Geek Girl in Hollywood: Caitlyn Jenner and the importance of representation
Characters like the one Jeffrey Tambor plays on the show "Transparent" help the acceptance of people like Caitlyn Jenner.
This week, a profile on Caitlyn Jenner and some amazing photos were posted in Vanity Fair. Caitlyn hit 2.16 million followers on Twitter at the time of this writing. Major news organizations are using the pronoun “she” in reference to her, something that wouldn’t have happened not so long ago. The story about Caitlyn’s upcoming ESPY award on my site had relatively few negative comments. President Obama tweeted in support. I’m proud of the Internet today. Oh god, I can’t believe I just typed that sentence.
This weekend, I attended the Critics’ Choice TV Awards. (Full disclosure, I’m a board member of the Broadcast Television Journalists Association, which puts on the awards.) I was struck by Jeffrey Tambor’s acceptance speech for Best Actor in a Comedy Series for his role in “Transparent,” where he plays a father who comes out as a transgender woman: "I'd like to close by saying I had an acting teacher who said, 'When you act you have to act like your life depends on it.’ I was given the gift of a role where I have to act and we have to act because other people's lives depend upon it.”
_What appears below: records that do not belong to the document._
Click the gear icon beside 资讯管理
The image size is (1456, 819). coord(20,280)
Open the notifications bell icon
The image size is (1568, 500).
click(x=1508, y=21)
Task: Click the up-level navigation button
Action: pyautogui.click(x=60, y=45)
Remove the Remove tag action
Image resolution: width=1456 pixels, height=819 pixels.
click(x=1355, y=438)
And that, right there, is really the point. People’s lives absolutely do depend on representation in media. For some of us, it’s seeing ourselves on screen that gives us the confidence to be what we want to be. Obviously for me, it was seeing Princess Leia, a strong woman who didn’t take crap from the guys she was with, that mattered. For some of us, it’s Doc McStuffins, inspiring little girls to be doctors. For others, it’s how “Will and Grace,” a show that had lead characters who were gay that made their parents less afraid of their coming out announcement.
All of this — all of it — is because someone was brave enough to take a step in terms of representation. Bruce Jenner talking publicly about transitioning. A studio that took a risk on a show they didn’t know would be well-received. Comic book companies that were willing to run a series about a Muslim superhero, and a girl, no less.
There is nothing we as humans handle worse than fear of the unknown. Putting things out there in the entertainment world is important. That’s what gets people talking. The more something becomes familiar, the less it scares us. It doesn’t matter if we’re drawn to stories like this because of curiosity, because it’s trending on Twitter or because it’s in our favorite TV shows or a reality series. When that little girl who is getting teased for loving superheroes sees another little girl in a TV series who feels the same, it helps. If a single transgender person sees him or herself represented on screen, they’re not alone. In the end, representation is important and it can change and save lives.